7TH FLOOR 50 BROADWAY
LONDON, X0SW1H 0DB
X
Signatures
Sumitomo Chemical Co., Ltd., By: /s/ Takeo Kitayama, Executive Officer, General Manager, Corporate Planning Office 03/10/2023
Signature of Reporting Person Date
Sumitomo Pharma Co., Ltd., By: /s/ Tsutomu Nakagawa, Senior Director, Global Corporate Strategy, 03/10/2023
Signature of Reporting Person Date
Sumitovant Biopharma Ltd., By: /s/ Monika Adams, Transactions Officer 03/10/2023
Signature of Reporting Person Date
Explanation of Responses:
( 1 )On March 10, 2023, Sumitovant Biopharma Ltd. ("Sumitovant") acquired all of the common shares of Myovant Sciences Ltd. (the "Issuer") not previously held by it pursuant to the terms of an Agreement and Plan of Merger, dated as of October 23, 2022 (the "Merger Agreement"), and a related Statutory Merger Agreement (the "Statutory Merger Agreement", and together with the Merger Agreement, the "Merger Agreements"), entered into by and among the Issuer, Sumitovant, Zeus Sciences Ltd., a wholly owned subsidiary of Sumitovant ("Merger Sub"), and other parties thereto.
( 2 )(Continued from footnote 1) Pursuant to the Merger Agreements, Merger Sub merged with and into the Issuer, with the Issuer continuing as a wholly owned subsidiary of Sumitovant (the "Merger"). At the effective time of the Merger (the "Effective Time"), each common share of the Issuer outstanding immediately prior to the Effective Time (other than certain excluded shares) automatically converted into the right to receive $27.00 in cash, without interest and less any applicable withholding taxes.
( 3 )Sumitovant is a wholly-owned subsidiary of Sumitomo Pharma Co., Ltd. ("Sumitomo Pharma"), which is a 51.76% owned subsidiary of Sumitomo Chemical Co., Ltd. ("Sumitomo Chemical").
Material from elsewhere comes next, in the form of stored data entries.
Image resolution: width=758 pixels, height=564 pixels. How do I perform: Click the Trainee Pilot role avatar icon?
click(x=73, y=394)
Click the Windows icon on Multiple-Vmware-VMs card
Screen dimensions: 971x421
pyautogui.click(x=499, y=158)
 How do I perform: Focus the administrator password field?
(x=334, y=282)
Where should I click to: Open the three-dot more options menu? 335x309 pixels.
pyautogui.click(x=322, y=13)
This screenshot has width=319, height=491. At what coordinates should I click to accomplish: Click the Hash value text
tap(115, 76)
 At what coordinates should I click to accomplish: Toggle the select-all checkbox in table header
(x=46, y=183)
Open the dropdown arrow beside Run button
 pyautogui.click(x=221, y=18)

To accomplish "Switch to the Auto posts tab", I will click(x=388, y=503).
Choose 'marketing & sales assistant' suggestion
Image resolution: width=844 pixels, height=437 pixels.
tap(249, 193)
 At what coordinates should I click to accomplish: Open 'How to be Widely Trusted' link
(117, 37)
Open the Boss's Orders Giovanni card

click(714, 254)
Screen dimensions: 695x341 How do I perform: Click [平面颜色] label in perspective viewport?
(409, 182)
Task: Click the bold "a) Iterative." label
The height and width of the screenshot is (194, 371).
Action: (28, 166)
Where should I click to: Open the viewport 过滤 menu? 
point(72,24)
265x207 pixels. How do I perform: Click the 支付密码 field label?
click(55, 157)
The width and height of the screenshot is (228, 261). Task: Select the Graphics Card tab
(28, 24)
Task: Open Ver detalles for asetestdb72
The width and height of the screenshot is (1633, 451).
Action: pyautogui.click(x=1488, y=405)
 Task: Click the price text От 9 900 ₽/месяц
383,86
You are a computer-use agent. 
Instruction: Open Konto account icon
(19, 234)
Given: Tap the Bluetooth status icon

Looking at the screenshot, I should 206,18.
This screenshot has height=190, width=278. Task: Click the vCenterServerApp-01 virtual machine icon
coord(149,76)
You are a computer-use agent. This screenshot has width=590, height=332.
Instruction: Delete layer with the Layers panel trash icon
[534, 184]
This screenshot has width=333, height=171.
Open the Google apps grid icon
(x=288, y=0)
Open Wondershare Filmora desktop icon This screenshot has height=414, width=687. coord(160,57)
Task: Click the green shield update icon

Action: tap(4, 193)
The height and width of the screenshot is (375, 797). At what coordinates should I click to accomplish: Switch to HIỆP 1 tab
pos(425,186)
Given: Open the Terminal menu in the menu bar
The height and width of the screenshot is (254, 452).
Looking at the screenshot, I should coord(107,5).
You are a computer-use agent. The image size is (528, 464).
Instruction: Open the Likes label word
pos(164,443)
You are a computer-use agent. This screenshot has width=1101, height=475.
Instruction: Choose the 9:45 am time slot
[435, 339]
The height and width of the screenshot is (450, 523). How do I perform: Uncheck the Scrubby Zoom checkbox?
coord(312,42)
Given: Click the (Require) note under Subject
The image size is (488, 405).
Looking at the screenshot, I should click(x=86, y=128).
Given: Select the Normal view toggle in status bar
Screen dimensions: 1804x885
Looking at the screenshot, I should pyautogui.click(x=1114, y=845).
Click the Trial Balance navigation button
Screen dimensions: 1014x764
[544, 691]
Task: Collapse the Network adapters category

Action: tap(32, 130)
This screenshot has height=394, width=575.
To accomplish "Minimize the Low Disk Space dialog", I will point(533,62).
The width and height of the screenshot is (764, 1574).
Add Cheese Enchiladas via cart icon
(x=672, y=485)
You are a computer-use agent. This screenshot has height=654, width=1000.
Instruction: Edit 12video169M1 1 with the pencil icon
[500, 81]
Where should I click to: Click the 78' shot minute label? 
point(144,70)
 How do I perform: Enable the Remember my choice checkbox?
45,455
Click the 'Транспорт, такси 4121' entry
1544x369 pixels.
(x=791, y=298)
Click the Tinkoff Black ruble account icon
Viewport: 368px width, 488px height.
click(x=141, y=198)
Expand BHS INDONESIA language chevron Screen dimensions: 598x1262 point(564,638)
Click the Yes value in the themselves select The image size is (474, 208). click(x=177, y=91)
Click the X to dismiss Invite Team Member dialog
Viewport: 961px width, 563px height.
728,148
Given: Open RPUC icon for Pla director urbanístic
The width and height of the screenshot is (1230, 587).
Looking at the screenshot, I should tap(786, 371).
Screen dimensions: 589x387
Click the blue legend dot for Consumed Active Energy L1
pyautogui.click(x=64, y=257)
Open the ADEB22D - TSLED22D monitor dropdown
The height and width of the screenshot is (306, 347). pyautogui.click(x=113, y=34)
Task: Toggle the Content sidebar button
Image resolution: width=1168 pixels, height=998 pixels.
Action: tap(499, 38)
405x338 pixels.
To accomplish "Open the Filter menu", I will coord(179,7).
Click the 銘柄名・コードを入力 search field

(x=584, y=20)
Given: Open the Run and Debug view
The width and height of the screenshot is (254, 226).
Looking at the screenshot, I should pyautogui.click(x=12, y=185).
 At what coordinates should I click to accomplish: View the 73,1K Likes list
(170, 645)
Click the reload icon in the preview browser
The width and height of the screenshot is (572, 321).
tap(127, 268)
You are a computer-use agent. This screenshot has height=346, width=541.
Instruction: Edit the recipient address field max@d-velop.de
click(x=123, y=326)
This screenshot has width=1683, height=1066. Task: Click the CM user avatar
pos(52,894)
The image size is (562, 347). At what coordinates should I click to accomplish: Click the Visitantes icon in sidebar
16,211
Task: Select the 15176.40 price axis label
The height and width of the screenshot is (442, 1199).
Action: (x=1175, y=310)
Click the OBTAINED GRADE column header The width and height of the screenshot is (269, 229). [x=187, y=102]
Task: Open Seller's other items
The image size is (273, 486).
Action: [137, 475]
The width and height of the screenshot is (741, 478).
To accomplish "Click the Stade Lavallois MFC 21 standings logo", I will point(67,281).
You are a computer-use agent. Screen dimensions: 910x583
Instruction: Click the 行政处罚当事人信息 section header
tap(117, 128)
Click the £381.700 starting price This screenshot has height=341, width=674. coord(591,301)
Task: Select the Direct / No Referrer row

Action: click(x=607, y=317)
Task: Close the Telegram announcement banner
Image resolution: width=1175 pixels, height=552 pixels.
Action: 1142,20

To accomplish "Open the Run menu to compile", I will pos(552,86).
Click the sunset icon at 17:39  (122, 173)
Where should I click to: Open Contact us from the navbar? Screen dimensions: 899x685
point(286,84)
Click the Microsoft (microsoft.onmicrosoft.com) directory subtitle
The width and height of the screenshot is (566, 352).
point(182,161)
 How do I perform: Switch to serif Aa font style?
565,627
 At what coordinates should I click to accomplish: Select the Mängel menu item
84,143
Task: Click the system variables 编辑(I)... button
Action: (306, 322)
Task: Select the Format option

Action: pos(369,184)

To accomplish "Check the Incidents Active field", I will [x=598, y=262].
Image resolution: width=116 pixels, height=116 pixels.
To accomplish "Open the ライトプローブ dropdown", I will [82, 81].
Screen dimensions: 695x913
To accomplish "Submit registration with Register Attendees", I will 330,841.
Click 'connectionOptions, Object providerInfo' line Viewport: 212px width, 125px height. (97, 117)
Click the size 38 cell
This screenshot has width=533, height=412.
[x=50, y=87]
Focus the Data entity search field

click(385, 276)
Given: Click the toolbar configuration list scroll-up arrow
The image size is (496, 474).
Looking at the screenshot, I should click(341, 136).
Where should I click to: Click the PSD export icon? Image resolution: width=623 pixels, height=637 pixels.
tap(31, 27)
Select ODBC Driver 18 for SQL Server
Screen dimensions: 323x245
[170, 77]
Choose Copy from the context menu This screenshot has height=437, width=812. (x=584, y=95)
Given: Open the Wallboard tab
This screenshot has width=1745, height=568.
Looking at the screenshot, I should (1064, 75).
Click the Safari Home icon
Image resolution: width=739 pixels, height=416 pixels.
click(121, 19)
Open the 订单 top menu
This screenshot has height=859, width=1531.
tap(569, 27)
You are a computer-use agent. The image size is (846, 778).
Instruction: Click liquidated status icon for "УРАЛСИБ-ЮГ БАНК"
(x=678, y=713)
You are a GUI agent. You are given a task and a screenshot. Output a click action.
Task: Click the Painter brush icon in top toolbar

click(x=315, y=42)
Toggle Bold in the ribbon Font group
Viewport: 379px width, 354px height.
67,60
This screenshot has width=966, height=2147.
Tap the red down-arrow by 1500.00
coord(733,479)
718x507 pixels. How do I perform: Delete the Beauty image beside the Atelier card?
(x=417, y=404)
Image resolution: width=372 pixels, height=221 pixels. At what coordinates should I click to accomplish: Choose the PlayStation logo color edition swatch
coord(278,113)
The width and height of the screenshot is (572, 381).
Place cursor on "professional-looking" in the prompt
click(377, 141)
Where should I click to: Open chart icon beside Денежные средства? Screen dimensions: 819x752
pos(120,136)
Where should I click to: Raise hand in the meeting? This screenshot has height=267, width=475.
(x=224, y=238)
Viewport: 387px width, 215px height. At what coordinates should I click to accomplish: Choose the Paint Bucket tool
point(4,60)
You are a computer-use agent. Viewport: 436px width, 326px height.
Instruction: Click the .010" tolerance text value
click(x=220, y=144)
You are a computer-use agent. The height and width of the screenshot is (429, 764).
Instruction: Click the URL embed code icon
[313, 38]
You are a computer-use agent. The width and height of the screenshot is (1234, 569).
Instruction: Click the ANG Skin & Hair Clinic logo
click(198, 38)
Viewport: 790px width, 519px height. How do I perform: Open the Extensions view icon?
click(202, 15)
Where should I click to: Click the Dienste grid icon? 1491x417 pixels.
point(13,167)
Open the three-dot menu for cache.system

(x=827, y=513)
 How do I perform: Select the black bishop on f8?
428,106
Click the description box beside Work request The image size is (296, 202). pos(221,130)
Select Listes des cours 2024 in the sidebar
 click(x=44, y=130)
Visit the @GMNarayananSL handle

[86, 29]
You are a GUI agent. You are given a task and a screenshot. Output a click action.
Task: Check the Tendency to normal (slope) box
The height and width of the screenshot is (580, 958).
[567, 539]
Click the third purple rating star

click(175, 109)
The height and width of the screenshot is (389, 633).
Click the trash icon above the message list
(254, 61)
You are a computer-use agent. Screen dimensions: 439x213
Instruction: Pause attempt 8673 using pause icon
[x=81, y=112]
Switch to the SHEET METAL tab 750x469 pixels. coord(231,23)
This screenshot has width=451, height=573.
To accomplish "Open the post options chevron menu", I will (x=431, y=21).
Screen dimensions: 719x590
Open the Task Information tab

Sumitomo Pharma and Sumitomo Chemical may be deemed to indirectly beneficially own (as that term is defined in Rule 13d-3 under the Securities Exchange Act of 1934, as amended) the reported securities that Sumitovant owns. Each of Sumitomo Pharma and Sumitomo Chemical disclaims beneficial ownership of such reported securities except to the extent of their pecuniary interest therein.